|
It's a network effect. If you're going to attract new contributors to a system, having the toolset that everyone else uses is a huge win. I've been at this long enough to have learned (somewhat) each of RCS, CVS, SVN hg, and git. In the beginning there were (mostly) just two: RCS and SCCS, and nobody used SCCS. With time, I've touched several others, had to wrap my head around them, as additional challenges to getting my primary job done, which generally involved solving problems in other domains (or learning other tool). And ... some of that's knowledge which has stuck, some isn't. The time invested in learning is sunk cost, though there's the problem that it all leaves traces on your brain. This is something that 20-somethings don't get: it's not learning things so much as unlearning. It's one thing to launch into a field with the hot new technology under your belt. I landed with some awarness of Unix when that was fairly unusual, and parlayed that and a set of tools for 25 years. During which I've not stood still... ... but the rate at which new tools are introduced, and having to sort out which actually will win is a considerable overhead. After a while it ... just gets kind of old. Especially since you realize that all of it is a constructed complexity, largely arbitrary.
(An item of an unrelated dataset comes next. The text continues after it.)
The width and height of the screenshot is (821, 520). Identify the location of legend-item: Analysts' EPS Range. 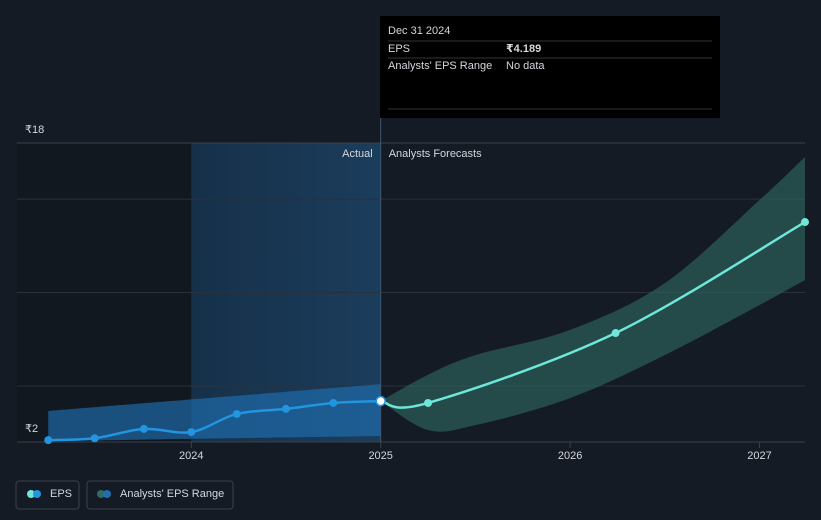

How many operating systems (7, not counting Unix variants), shells (9), editors (10+), scripting languages (8), database implementations (7), firewall systems (4), webservers / application engines (6), mailservers (6), document markup languages (6+), etc., etc., etc., do you want to learn over your lifetime? Some are pretty cool. Others ... are just makework. This spills over to larger highly integrated stuff which previous experience shows is almost always going to be a massive clusterfuck, of which I'll not mention systemd by name. Which means you want to consider what projects you work on, where you work, etc. Google have a challenge in this regard with their NIH model -- work at Google long enough and you'll learn some really cool, advanced technology. Which nobody, anywhere else, uses. And, no, they're not the only ones. But they definitely come to mind. |
The last few weeks, after using git for a decade now I guess, I had to use CVS to checkout and contribute some changes to a project still using CVS. Wow, was that painful! One does get used to the simplicty and features of git, and going backward to older tools makes one really appreciate what they give you.